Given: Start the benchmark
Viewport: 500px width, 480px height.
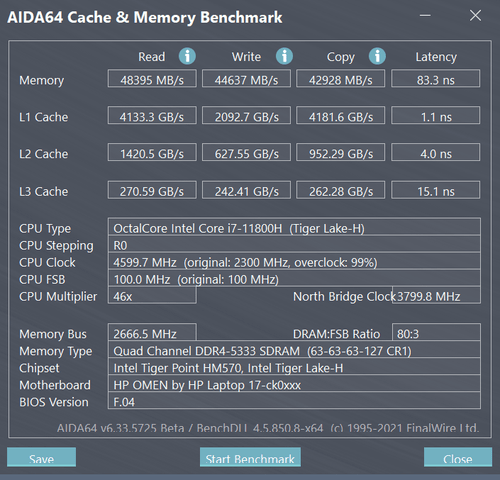Looking at the screenshot, I should coord(250,457).
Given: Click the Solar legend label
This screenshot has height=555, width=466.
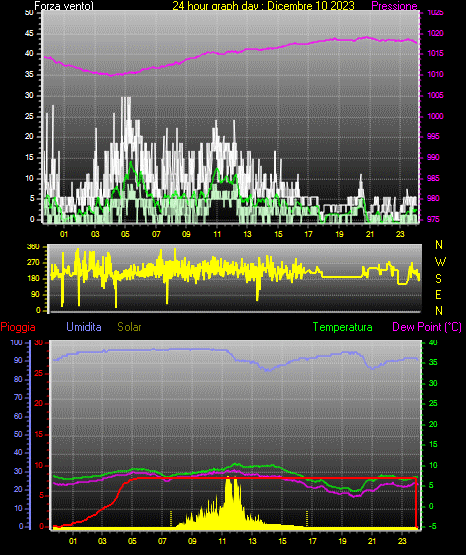Looking at the screenshot, I should tap(130, 327).
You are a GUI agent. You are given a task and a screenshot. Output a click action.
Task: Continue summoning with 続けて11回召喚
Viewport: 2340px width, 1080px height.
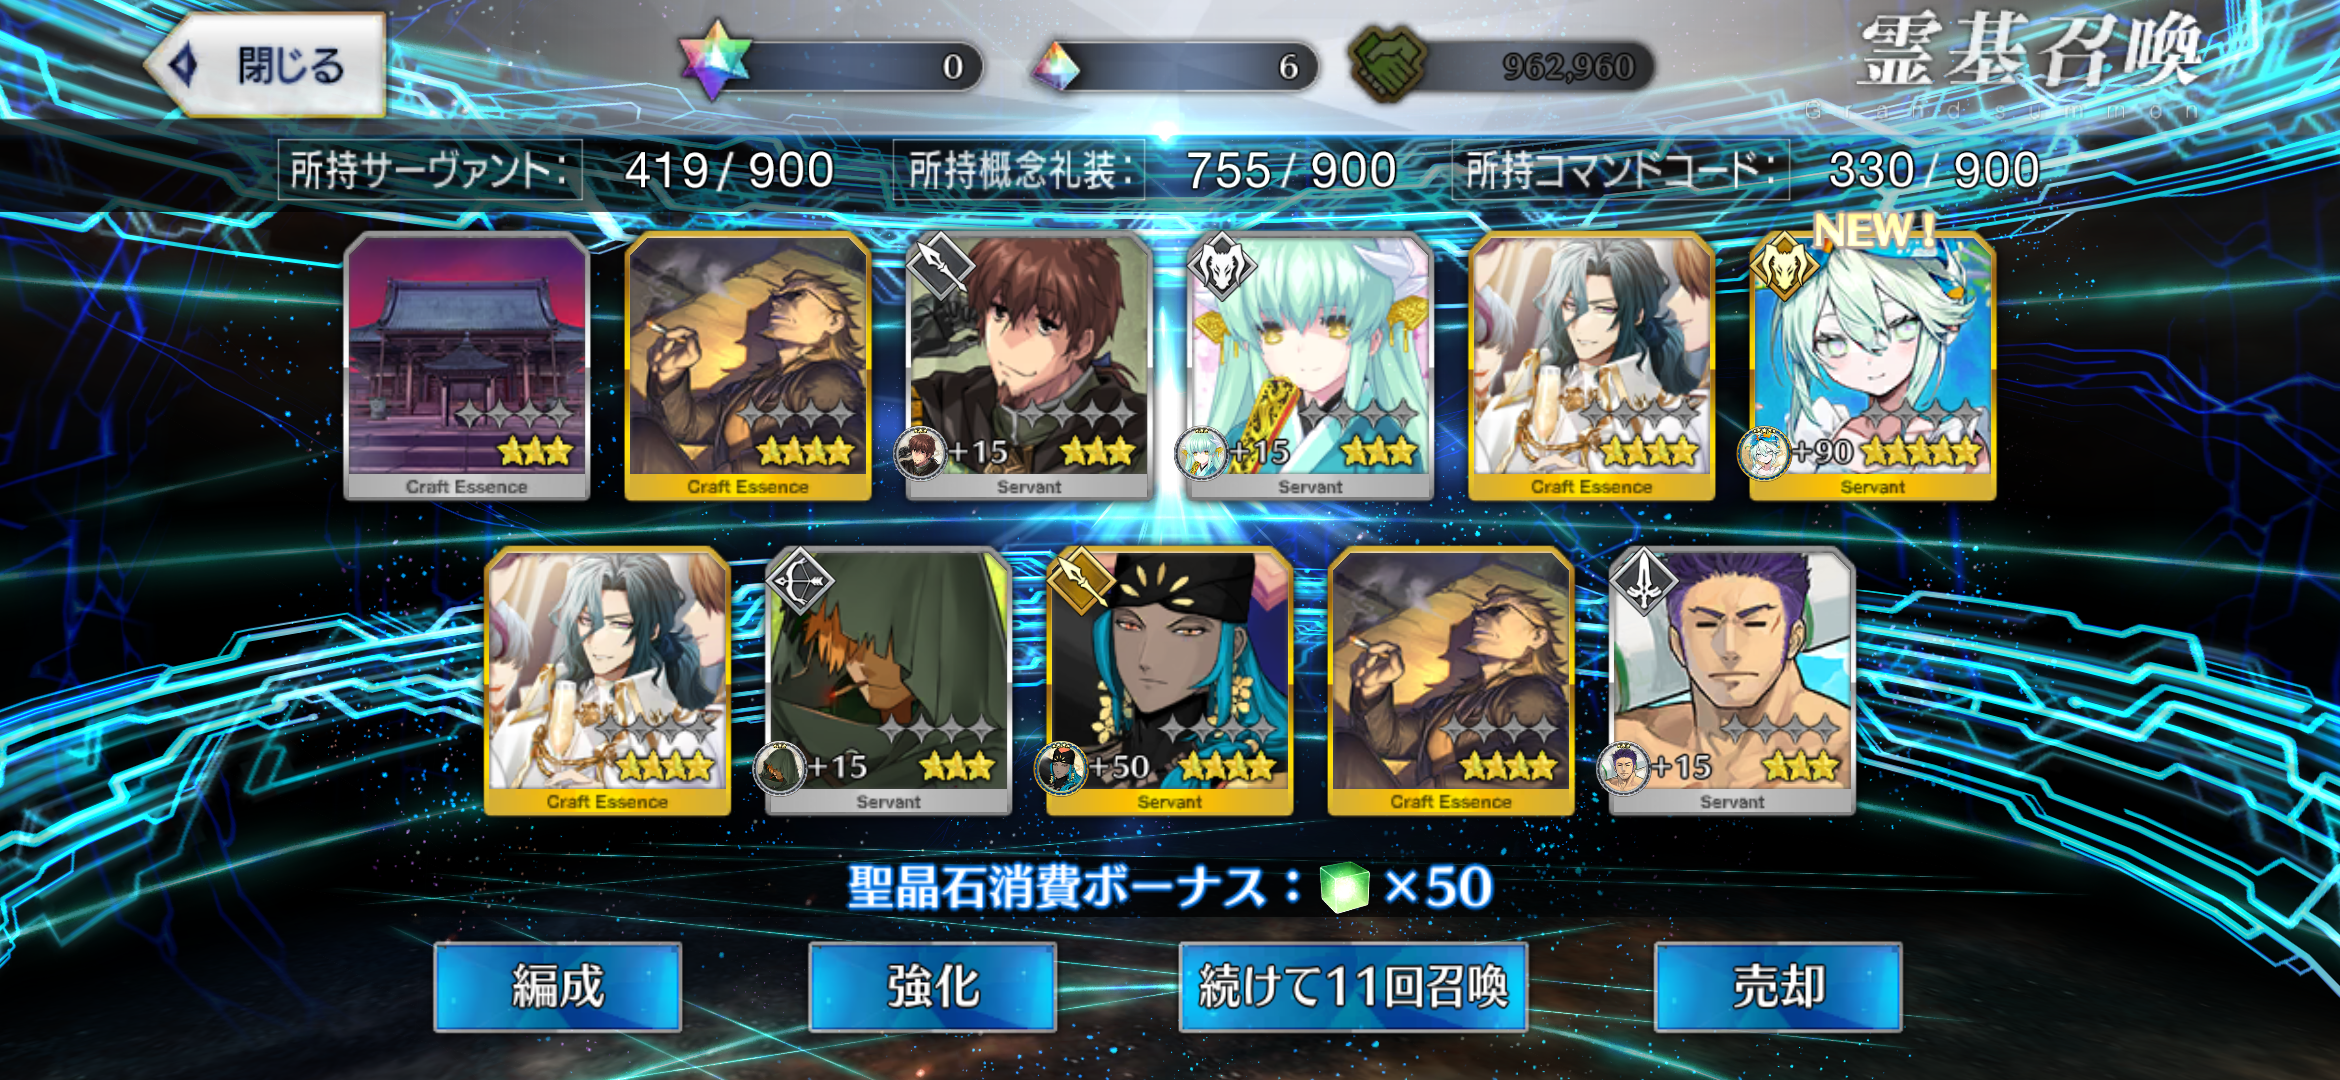[1353, 987]
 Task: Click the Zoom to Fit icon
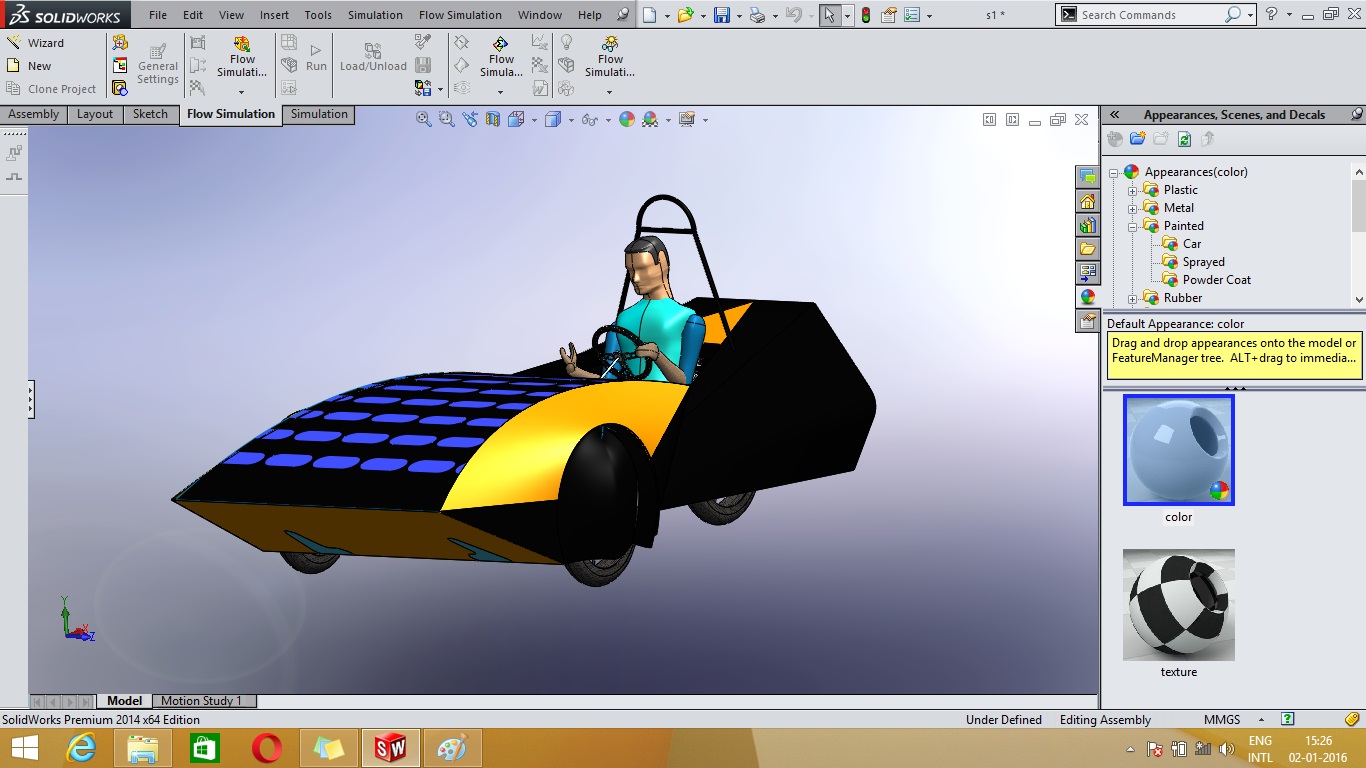(424, 119)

◆ **ABOUT THIS TASK**:
The result is an exact copy of the lines from the one holding "Viewport: 2340px width, 1080px height." through the final line of the data above, both ends included, minus the pictures.

◆ **SOLUTION FOR THIS PROBLEM**:
Viewport: 2340px width, 1080px height.
[1353, 987]
 Task: Click the Zoom to Fit icon
(424, 119)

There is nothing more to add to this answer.